Fundo canadense prepara sua saída do capital da Allos
30/01/2026
Quem vai pagar a conta por passivo de duas décadas na Funcef?
30/01/2026A diretoria da Funcef está quebrando a cabeça para resolver um problema que se arrasta há quase duas décadas: o passivo previdenciário do Plano REG/Replan Não Saldado.
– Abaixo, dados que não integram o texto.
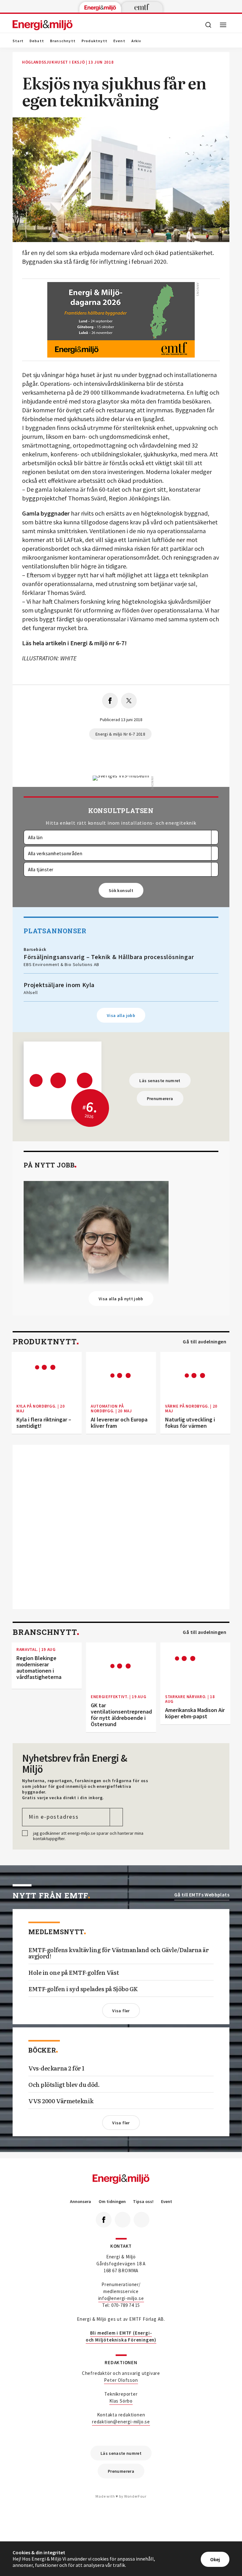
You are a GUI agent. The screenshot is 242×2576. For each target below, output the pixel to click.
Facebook (104, 2220)
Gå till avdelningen (204, 1342)
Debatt (37, 41)
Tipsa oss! (143, 2201)
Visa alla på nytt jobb (121, 1299)
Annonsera (80, 2201)
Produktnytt (94, 41)
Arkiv (136, 41)
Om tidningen (112, 2201)
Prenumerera (160, 1098)
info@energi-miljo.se (121, 2298)
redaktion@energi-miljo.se (121, 2422)
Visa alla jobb (121, 1015)
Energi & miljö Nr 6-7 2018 (120, 734)
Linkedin (122, 2220)
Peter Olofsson (121, 2380)
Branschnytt (63, 41)
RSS (141, 2220)
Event (119, 41)
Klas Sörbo (121, 2401)
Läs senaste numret (159, 1080)
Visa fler (121, 2011)
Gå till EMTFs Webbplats (201, 1895)
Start (18, 41)
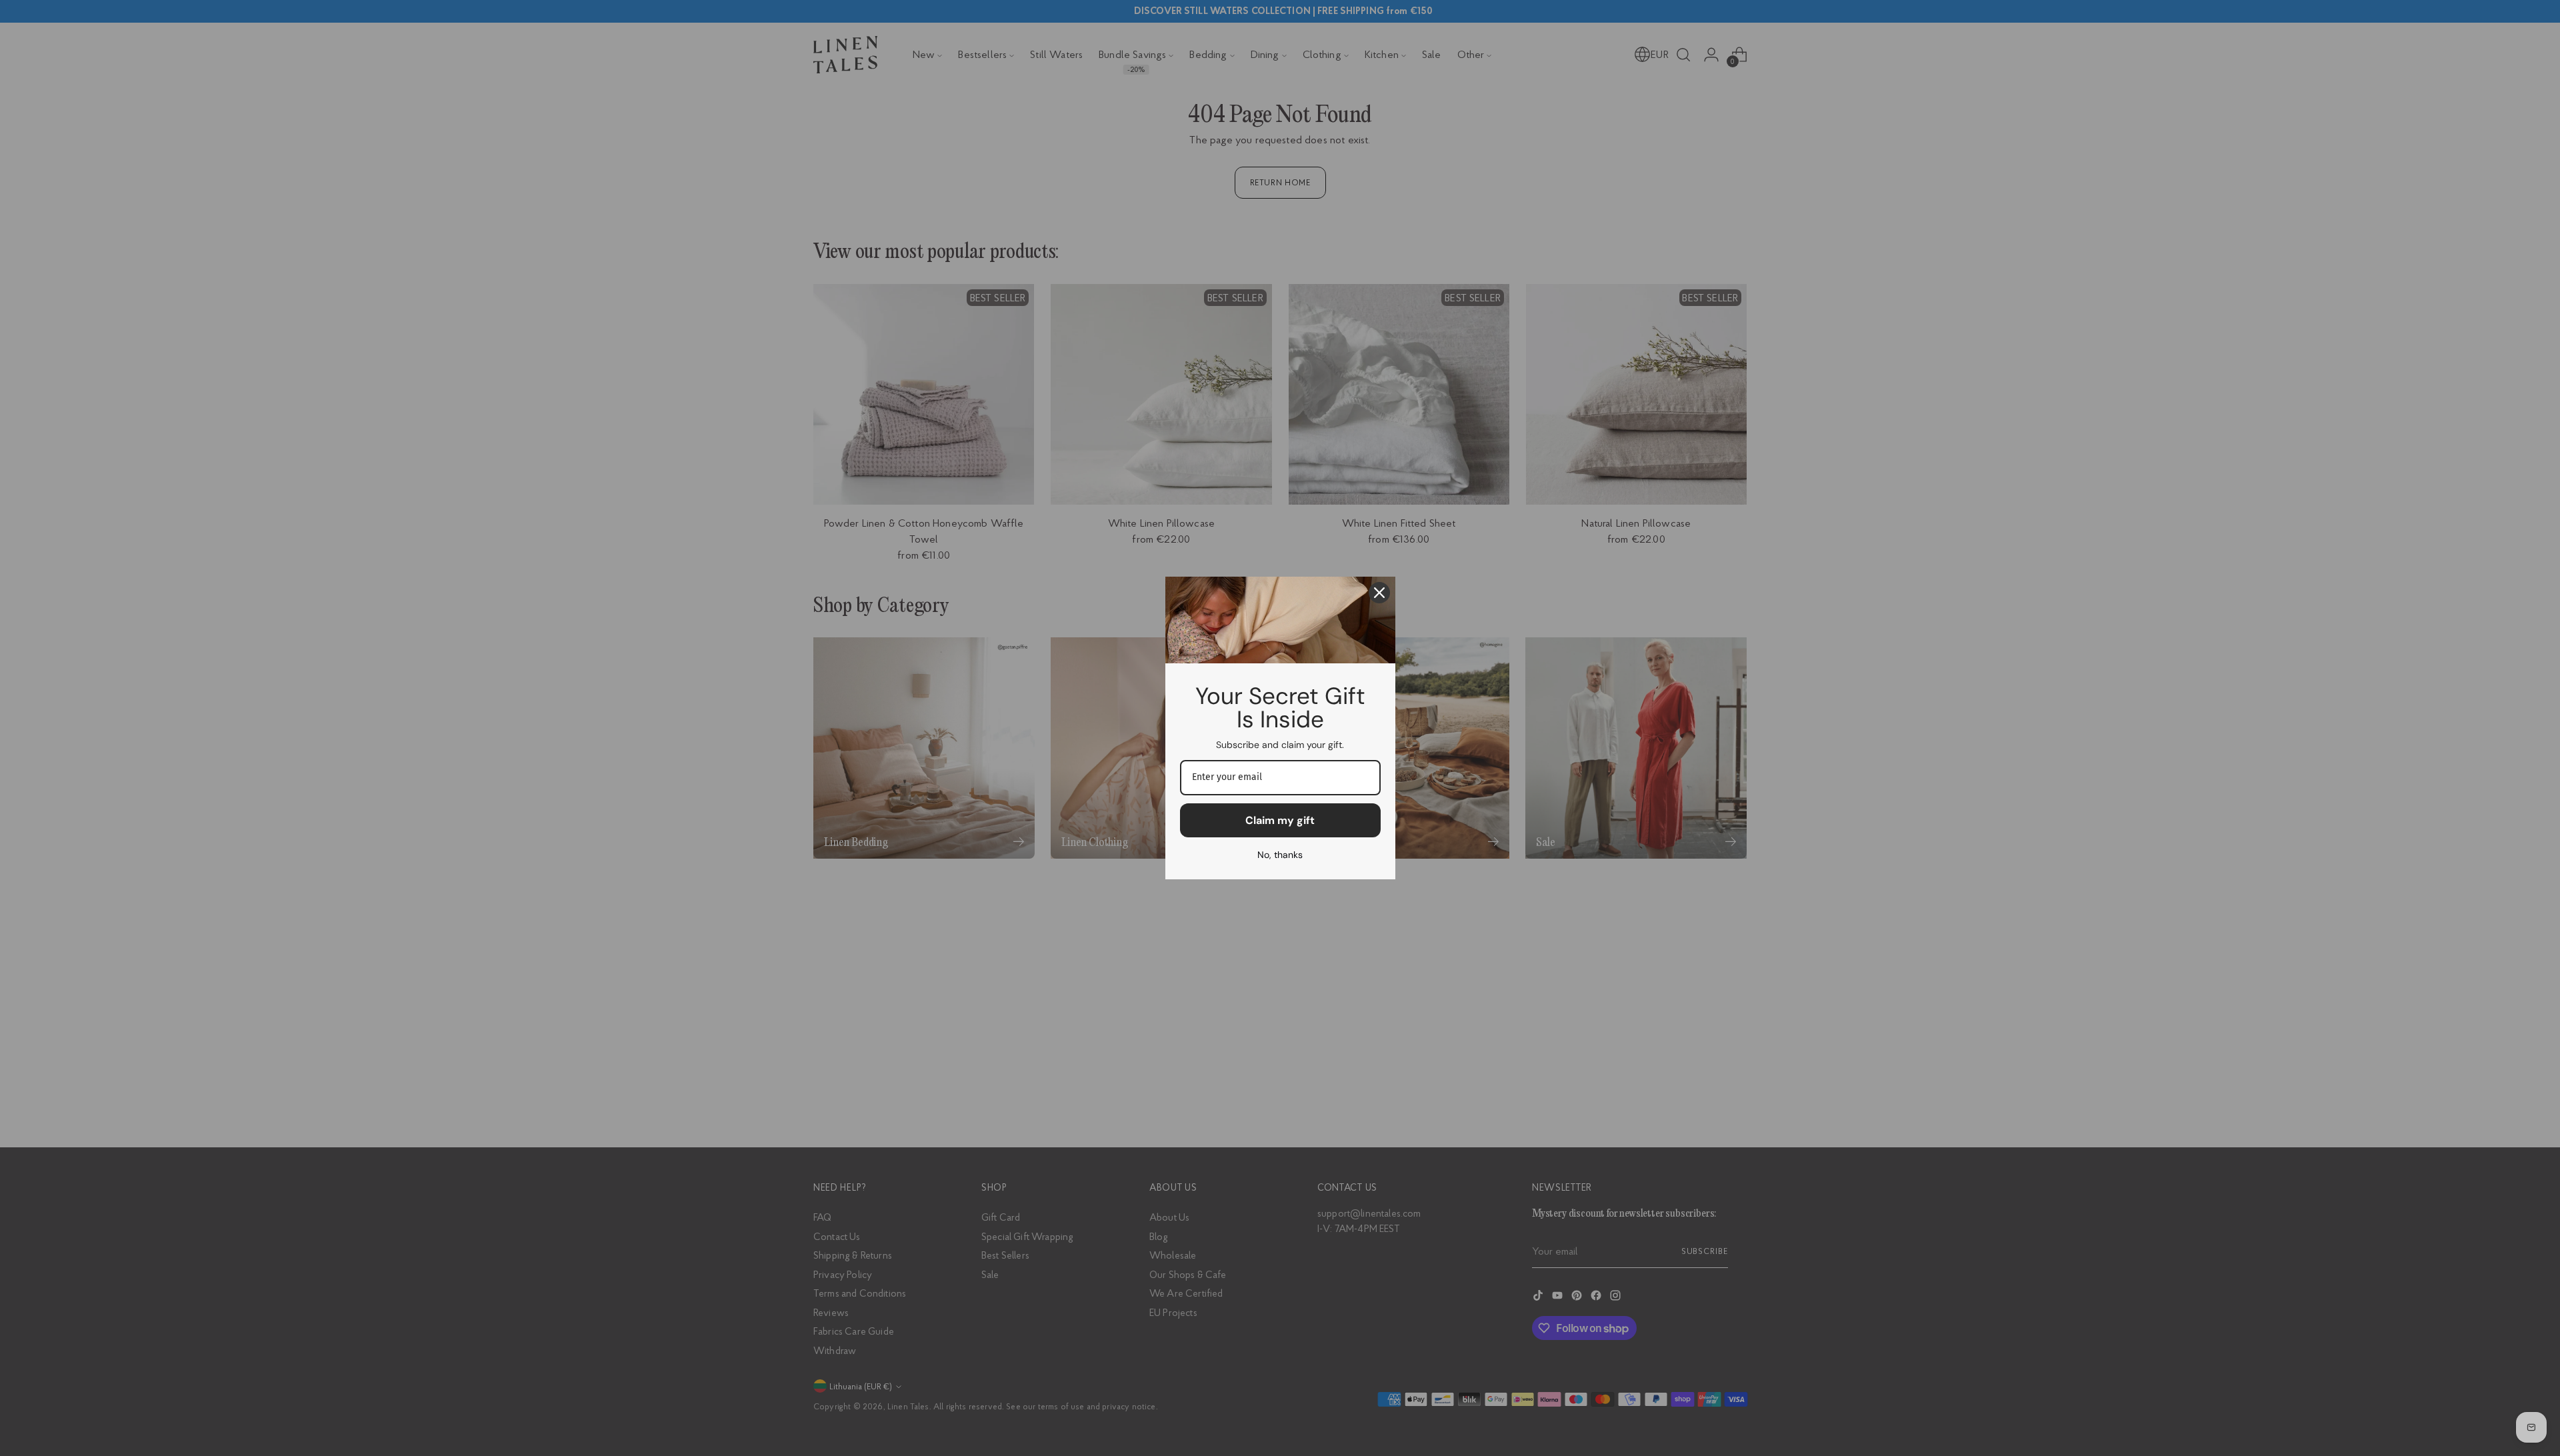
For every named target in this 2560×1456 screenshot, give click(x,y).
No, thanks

O déficit tem origem em uma decisão tomada no processo de reorganização do plano REG/Replan, em meados dos anos 2000. Quando o plano foi saldado, ele permaneceu ancorado na estrutura remuneratória antiga da Caixa, baseada no PCS de 1989. Uma parcela dos empregados optou por não aderir ao saldamento e, com isso, ficou fora do novo modelo de cargos e salários implementado posteriormente pela Caixa Anos depois, esses trabalhadores recorreram à Justiça para obter o reconhecimento de parcelas salariais criadas após a mudança do PCS, formando um emaranhado de ações nos tribunais. Por sua vez, as seguidas decisões judiciais favoráveis aos beneficiários produziram um efeito colateral relevante e um efeito cascata nas contas atuariais da Funcef. Hoje, essa distorção atinge pouco mais de 600 participantes da fundação. Estima-se que sejam necessários cerca de R$ 300 milhões para o fundo de pensão equalizar integralmente a situação e permitir a incorporação das parcelas aos benefícios, encerrando as disputas na Justiça. E como esse nó será (tardiamente) desatado? Há três hipóteses de solução sendo discutidas no comando da Funcef. Uma delas seria a devolução integral de todas as contribuições recolhidas indevidamente sobre essas parcelas judiciais. Outra possibilidade é a recomposição dos recursos para que essas parcelas sejam incorporadas ao benefício de forma legítima. A fatura seria dividida meio a meio entre o participante e a patrocinadora, ou seja, a Caixa. A terceira via seria o banco arcar integralmente com o aporte. Não é a solução que mais agrada à Caixa.